• BRIEF:
In the article on the Maryland bone crusher dog, rewrite the passage that begins with "Borophagine dogs lived" and ends with "wolves, and coyotes.", swapping "competition" for "rivalry".

• DOCUMENT SECTION:
A bone crusher dog discovered in Maryland ate like a modern bear, researchers discovered. This finding could reveal the answers to what life was like in the distant past.

Cynarctus wangi lived roughly 12 million years ago along the mid-Atlantic coast of land that would become the United States. The animals were about the size of modern coyotes, but they were members of the extinct subfamily Borophaginae, known for their powerful jaws and teeth.

At the time C. wangi roamed the land, gigantic sharks, such as the megalodon, also prowled the oceans of the world.

"Most fossils known from this time period represent marine animals, who become fossilized more easily than animals on land. It is quite rare we find fossils from land animals in this region during this time, but each one provides important information for what life was like then," Steven Jasinski of the University of Pennsylvania said.

This find will assist biologists and paleontologists in piecing together what life was like in this region during the Miocene Epoch. Researchers believe this bone crusher dog may have acted much like hyenas do in the modern age.

The species was discovered by an amateur collector in the Calvert Cliffs region of Maryland. Researchers first thought the find was a sample of the marylandica, a known form of borophagine dog. However, analysis of how the teeth came together in the jaw revealed the fossil was a specimen of a previously-unknown species.

Borophagine dogs lived between 30 and 10 million years ago, and were once common around North America. The creatures disappeared around 2 million years before our own time. The last of these creatures, which include C. wagni, were likely driven to extinction by competition from foxes, wolves, and coyotes.

Analysis of the jaw reveals that these creatures were omnivores, eating a diet which consumed meat for roughly one-third of their total nutrition. The remainder of their food would have likely come in the form of insects and plants, similar to the diet of modern bears. This is the first predator from that ancient era discovered in the region.

This newly-discovered species is named in honor of Xiaoming Wang, an expert on mammalian carnivores employed at the Natural History Museum of Los Angeles County.

Analysis of the C. wagni fossil is published in the Journal of Paleontology.

• GIVEN DATA:
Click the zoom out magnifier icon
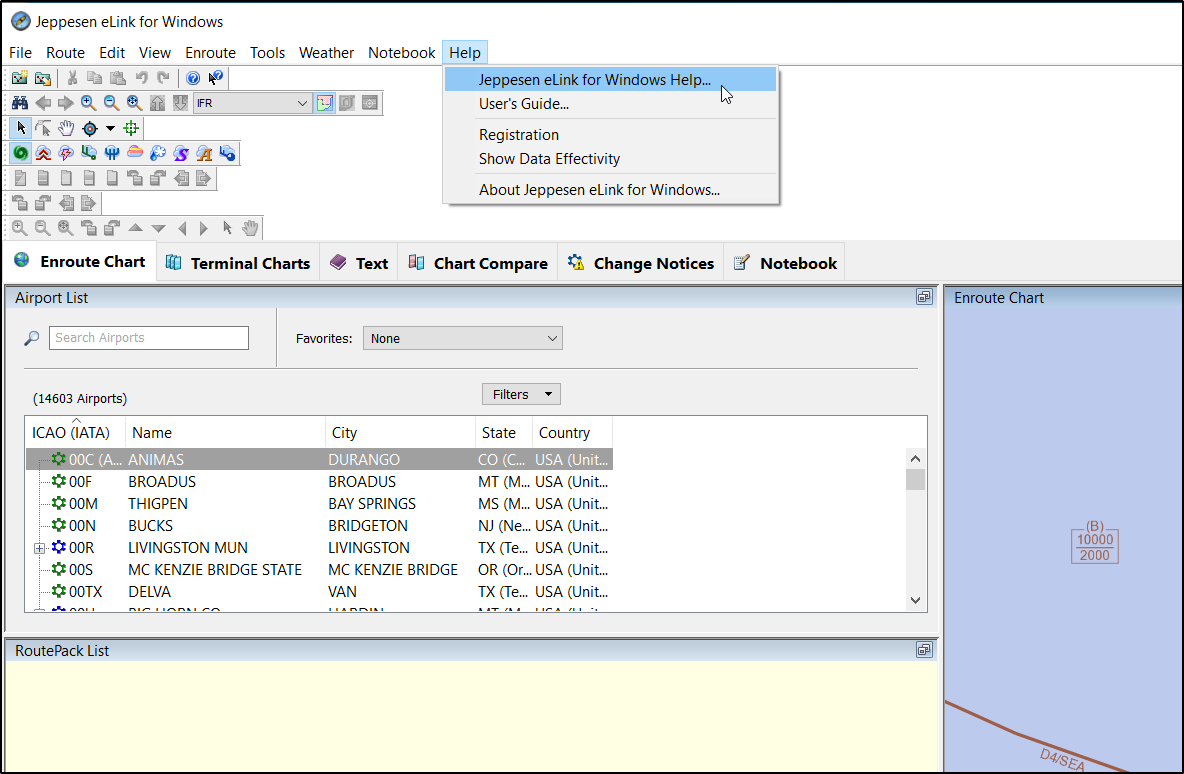The image size is (1184, 774). click(111, 103)
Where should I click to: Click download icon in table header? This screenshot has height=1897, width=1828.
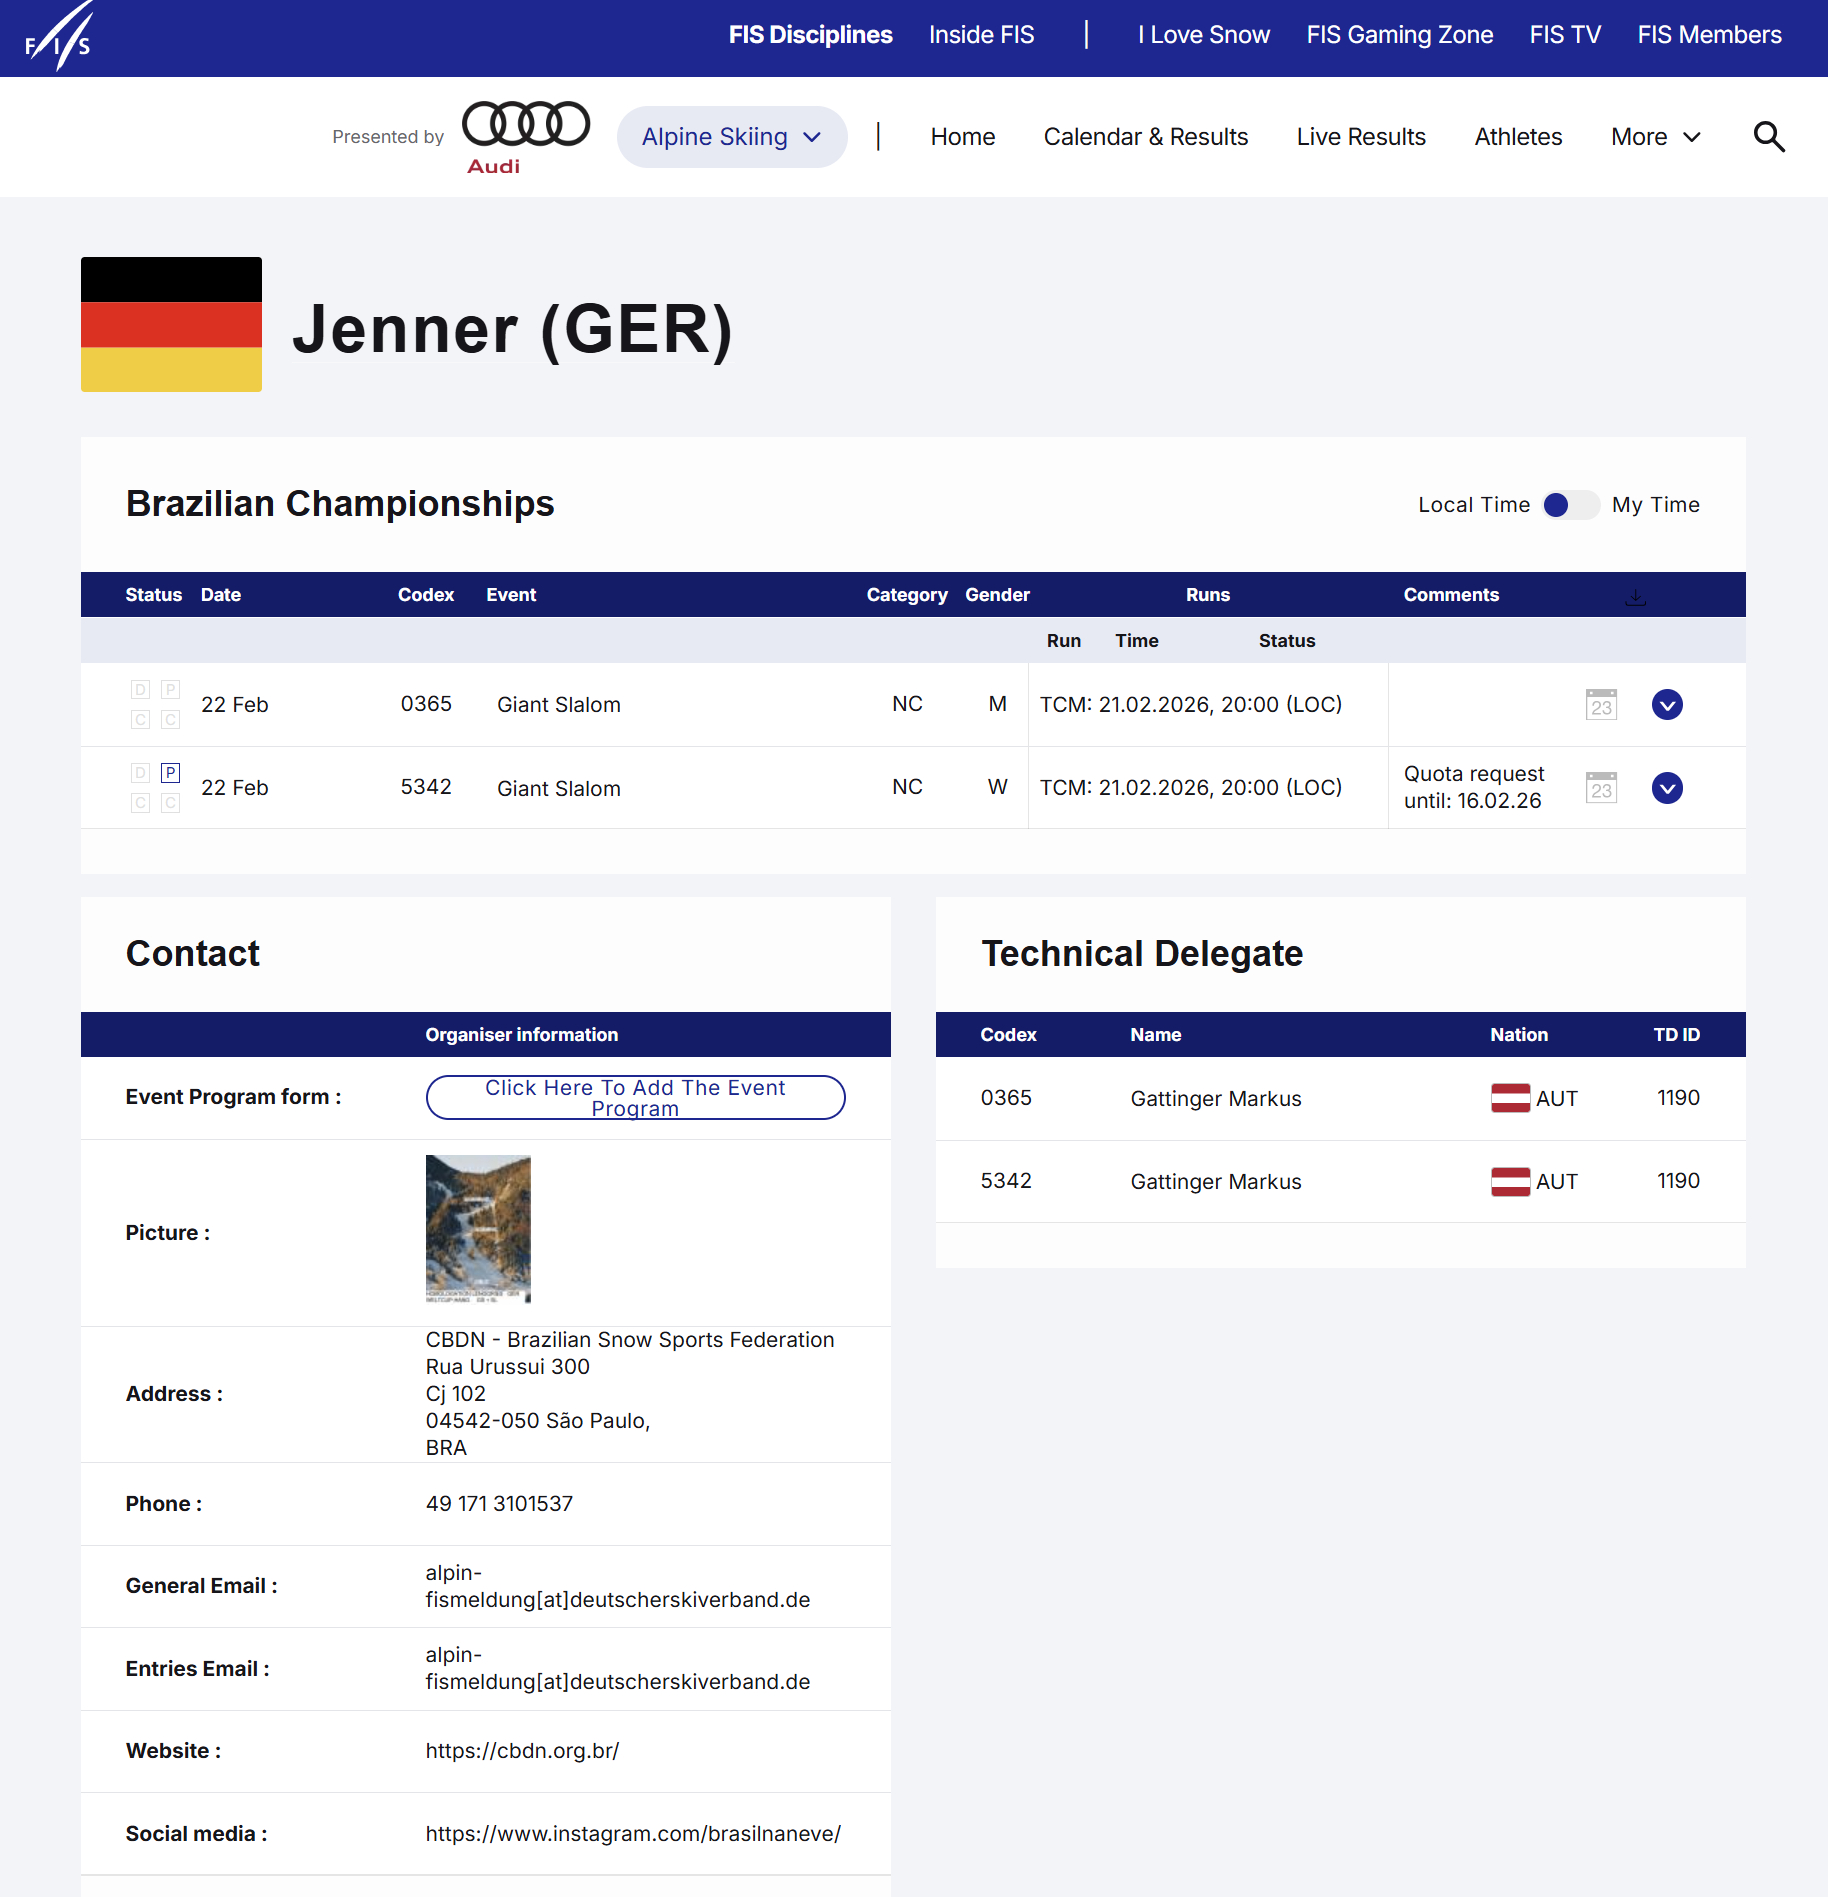[1635, 596]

• WRITTEN ANSWER:
Borophagine dogs lived between 30 and 10 million years ago, and were once common around North America. The creatures disappeared around 2 million years before our own time. The last of these creatures, which include C. wagni, were likely driven to extinction by rivalry from foxes, wolves, and coyotes.